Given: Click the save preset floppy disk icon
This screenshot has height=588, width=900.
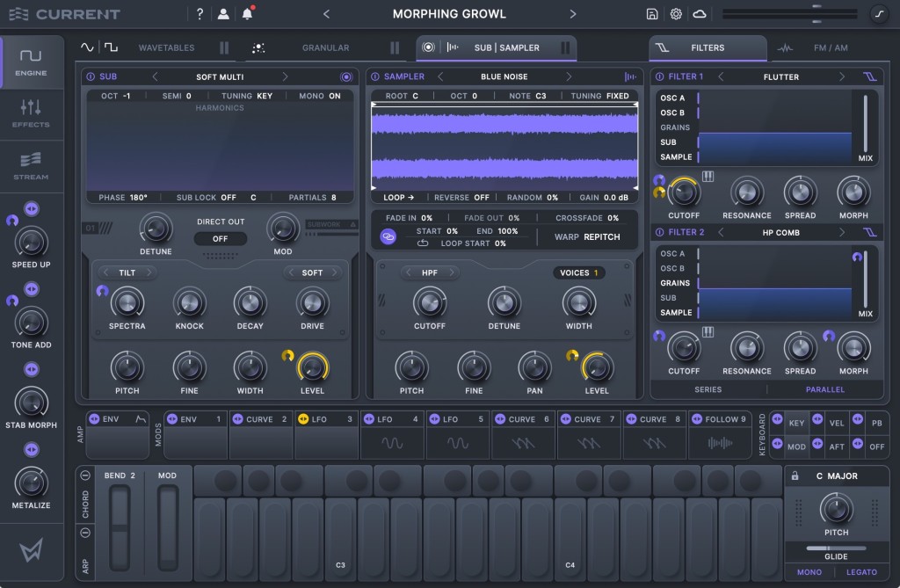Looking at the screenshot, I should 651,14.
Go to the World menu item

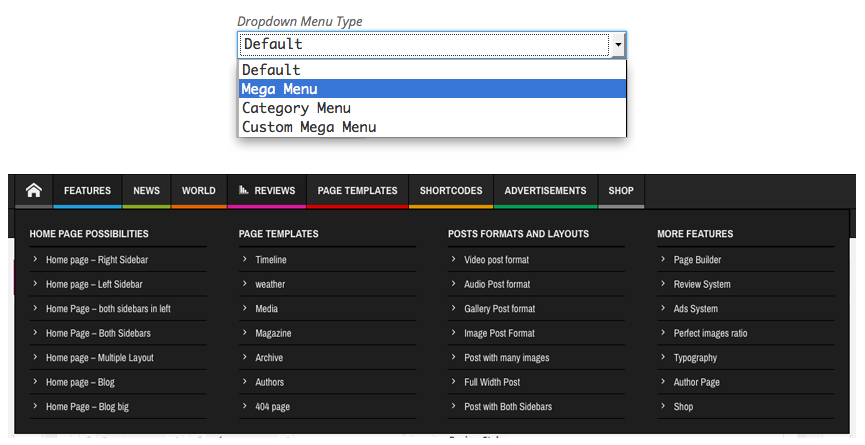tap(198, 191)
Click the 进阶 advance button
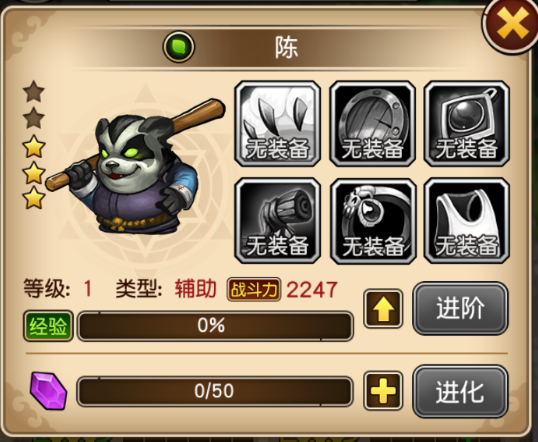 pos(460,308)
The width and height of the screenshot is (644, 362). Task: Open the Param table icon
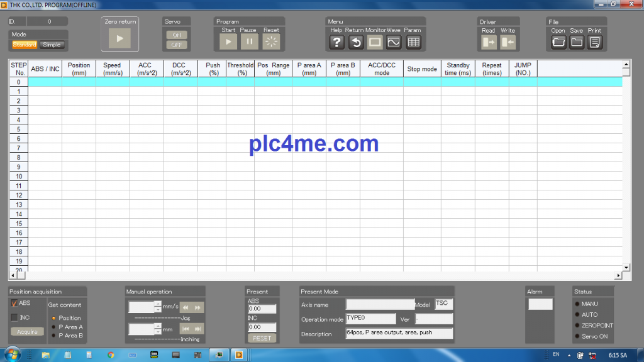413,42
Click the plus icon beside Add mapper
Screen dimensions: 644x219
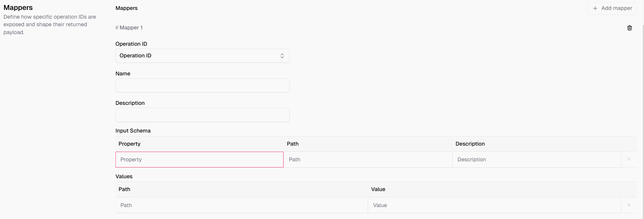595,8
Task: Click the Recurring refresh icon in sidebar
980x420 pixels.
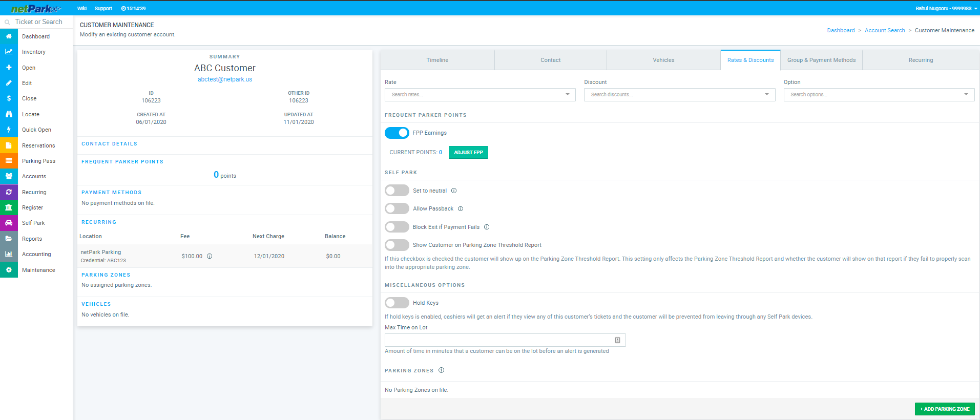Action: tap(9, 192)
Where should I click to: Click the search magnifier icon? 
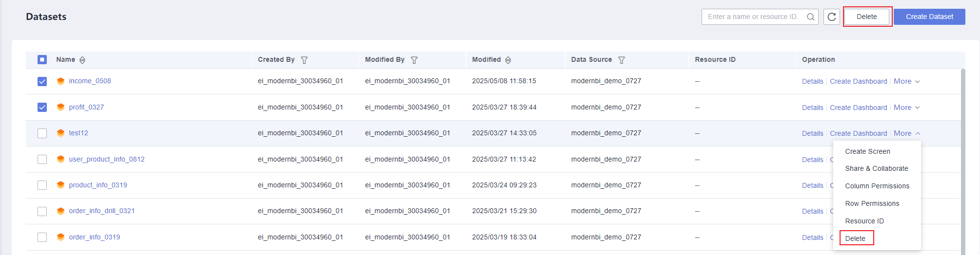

──────────────────────────────

Retype the line containing "980x420 pixels." and all lines after it through the end of the material, exactly and only those, leaving out pictures.

— Output for this exercise —
980x420 pixels.
Action: tap(9, 192)
Where should I click to: Click the search magnifier icon? 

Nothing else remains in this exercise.